Programme Director, Mark Girolami gave an overview of the latest activities on the data-centric engineering programme, and made the case for why statisticians should be interested and get involved.
Data-centric engineering group leaders, Catalina Vallejos, Ricardo Silva and Din-Houn Lau all gave talks at the session.
Catalina Vallejos discussed her work on fault prediction for gas turbines in partnership with Siemens. The turbines are fitted with numerous sensors and the statistical methods she is developing (inspired by survival analysis in medical statistics) have implications for reduction of maintenance costs, as “routine” checks might not be needed if faults can be predicted. Improved detection of faults would also lead to enhanced safety.
Ricardo Silva described how Oyster card data can be used to model passenger movement on the London Underground. This can be used to predict passenger behaviour in the event of unplanned disruption and allow TfL to optimise their response to never-before-seen incidents (e.g. closure of a section of track at a specific time of day, which hasn’t previously happened).
Din-Houn Lau introduced novel statistical methods to monitor the condition of railway bridges, by embedding fibre optic sensors into the structure that detect tiny deformations. He is developing novel statistical methods to detect changes to the bridge’s behaviour over time, with a view to better scheduling maintenance checks.

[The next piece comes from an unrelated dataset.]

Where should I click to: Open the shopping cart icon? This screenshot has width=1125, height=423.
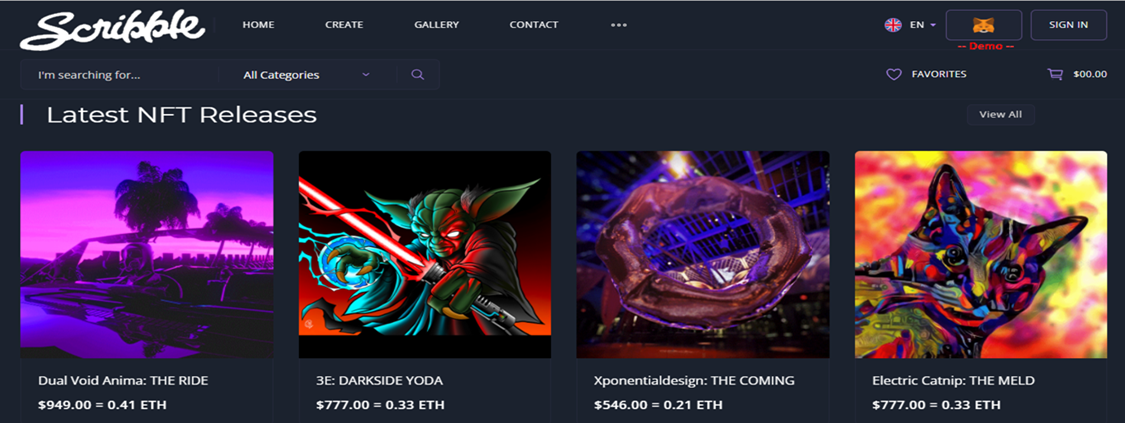[1055, 74]
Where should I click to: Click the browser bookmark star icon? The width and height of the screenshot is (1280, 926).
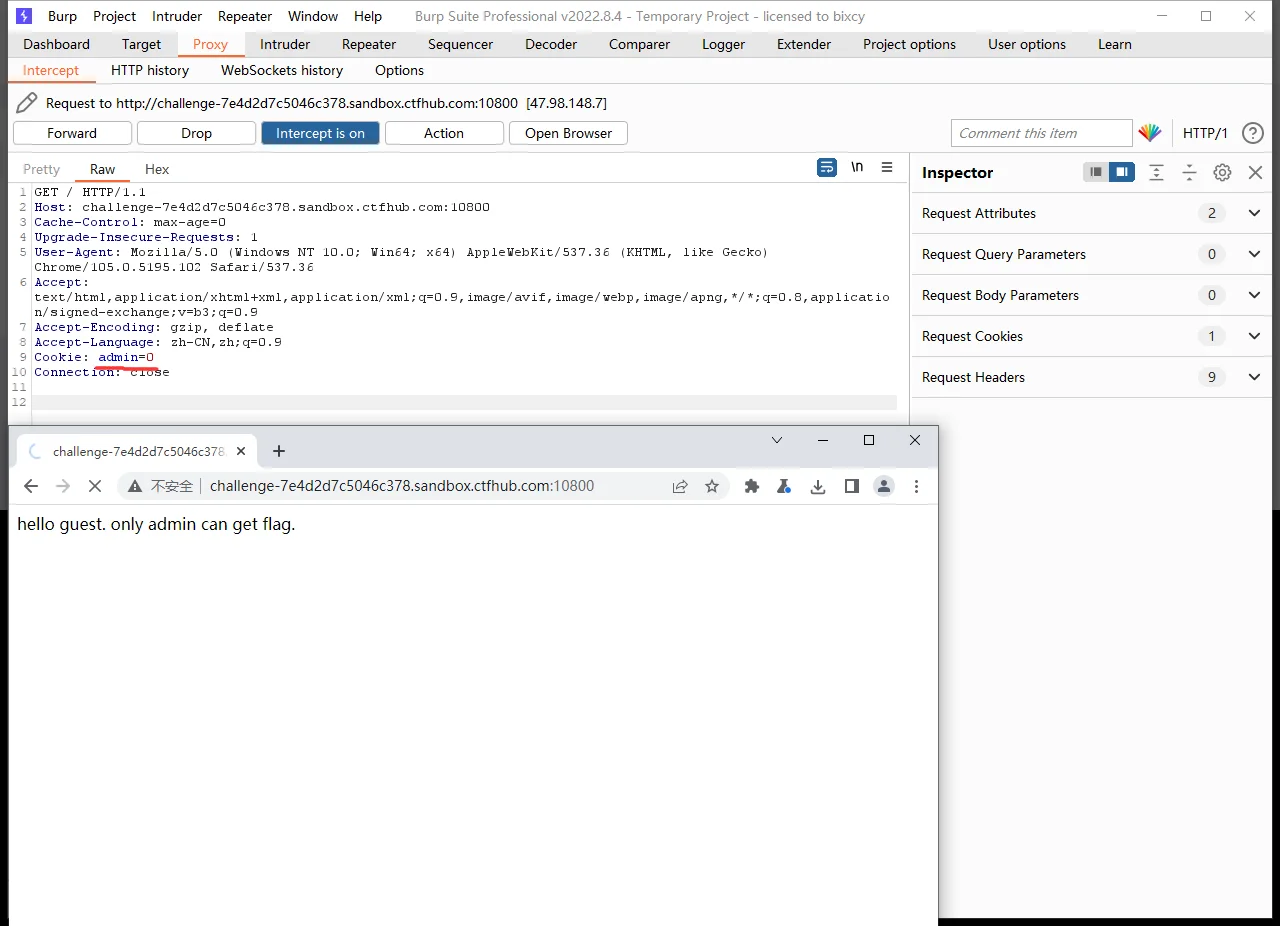click(712, 486)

At the RSS evening award ceremony, Turing Fellow Rajen Shah and Group Leader on the data-centric engineering programme Chris Oates, each received the biennial Research Prize, presented by RSS President (and data-centric engineering advisory board member) Sir David Spiegelhalter.
Rajen was recognised for “ground breaking methodology in high-dimensional inference, interaction search and goodness-of-fit tests”, while Chris was awarded for his “outstanding methodological contributions to computational statistics and his innovative contributions to bioinformatics and machine learning”.